A Pobr€za das Naçõ€s

A Pobr€za das Naçõ€s

Consolidação Orçamental Expansionista

Desde o principio da propagação da presente crise financeira global para a crise da dívida nos países europeus, têm sido constantemente aplicadas Políticas Orçamentais Contraccionistas, com novos cortes na despesa pública e aumentos na tributação sobre os contribuintes. Porém, as previsões de crescimento apareceram quase sempre defraudadas quando comparadas com os verdadeiros valores observados.

Durante este período, permanentemente se colocou em causa a competência de grandes nomes da actualidade económica, diversos agentes políticos e instituições com a maior reputação, que surpreendentemente pareciam não observar os sinais que a "economia real" lhes transmitia. Tal situação deveu-se à esperança de mais uma vez se constatar a presença de um dos pilares que sustentam as crenças relativas às políticas da austeridade: Os Efeitos não-Keynesianos da Política Orçamental. Este tipo de evento ocorre, quando contra tudo o que se poderia esperar devido ao efeito dos multiplicadores económicos e estabilizadores automáticos (subsídios desemprego e impostos), uma política contraccionista resulta em crescimento económico.

A observação empírica destes episódios têm evidência universal e intemporal, com registo na Dinamarca (80's), Irlanda (1986/87), Nova Zelândia (90's), e curiosamente em Portugal no ano de 1986.

Diz a teoria que tais eventos resultam quando não existe desconfiança sobre os rendimentos futuros, evitando que os agentes económicos diminuam o consumo por motivos de precaução e quando as taxas de juro da dívida soberana se propagam para o sector privado, estimulando o investimento. Também poderá dever-se à substituição da despesa pública por privada, à libertação produtiva para o sector privado e à moderação salarial típica de momentos de crise que beneficiam geralmente o potencial exportador.

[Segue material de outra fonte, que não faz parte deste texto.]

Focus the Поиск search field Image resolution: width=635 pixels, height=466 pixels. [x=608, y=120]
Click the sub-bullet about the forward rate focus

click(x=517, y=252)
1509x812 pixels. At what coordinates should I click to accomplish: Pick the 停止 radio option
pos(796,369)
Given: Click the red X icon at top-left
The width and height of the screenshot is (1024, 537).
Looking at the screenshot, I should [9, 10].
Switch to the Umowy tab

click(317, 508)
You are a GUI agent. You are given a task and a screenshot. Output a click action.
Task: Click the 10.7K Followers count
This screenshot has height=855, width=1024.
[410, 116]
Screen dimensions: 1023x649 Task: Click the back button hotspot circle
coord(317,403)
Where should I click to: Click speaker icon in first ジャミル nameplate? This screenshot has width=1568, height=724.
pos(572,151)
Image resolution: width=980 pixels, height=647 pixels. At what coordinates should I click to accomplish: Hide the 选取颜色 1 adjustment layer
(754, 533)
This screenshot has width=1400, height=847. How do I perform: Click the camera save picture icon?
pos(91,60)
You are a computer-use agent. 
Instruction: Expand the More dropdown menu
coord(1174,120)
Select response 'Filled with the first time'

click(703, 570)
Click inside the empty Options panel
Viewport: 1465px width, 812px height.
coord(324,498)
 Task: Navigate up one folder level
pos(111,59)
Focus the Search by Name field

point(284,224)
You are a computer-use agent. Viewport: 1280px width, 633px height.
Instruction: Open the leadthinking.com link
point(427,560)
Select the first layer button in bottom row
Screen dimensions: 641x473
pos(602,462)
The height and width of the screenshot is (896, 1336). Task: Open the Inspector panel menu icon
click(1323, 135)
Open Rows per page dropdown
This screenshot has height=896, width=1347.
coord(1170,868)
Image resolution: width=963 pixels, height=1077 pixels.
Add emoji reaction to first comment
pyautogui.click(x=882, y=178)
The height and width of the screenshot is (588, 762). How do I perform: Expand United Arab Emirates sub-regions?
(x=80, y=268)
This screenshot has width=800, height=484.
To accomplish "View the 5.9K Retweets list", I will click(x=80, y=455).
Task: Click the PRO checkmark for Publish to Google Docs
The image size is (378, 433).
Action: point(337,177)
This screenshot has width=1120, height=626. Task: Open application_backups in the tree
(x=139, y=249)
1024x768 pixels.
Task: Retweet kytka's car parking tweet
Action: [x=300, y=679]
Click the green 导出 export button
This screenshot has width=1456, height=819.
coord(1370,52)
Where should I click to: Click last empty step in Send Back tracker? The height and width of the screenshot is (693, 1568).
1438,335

Contudo, com a imposição de sobretaxas, cortes temporários, com as ineficiências que os mercados apresentaram após a falta de liquidez de 2008, quando a moderação salarial transitou para desemprego, e quando o potencial exportador é limitado devido à transversalidade da crise, parece óbvio que esta crença se demonstre infundada. A  meu ver é inconcebível que, como tantas vezes aconteceu, a "Austeridade Expansionista" seja apresentada como argumento ou justificação para os cortes aplicados nos países da Zona Euro.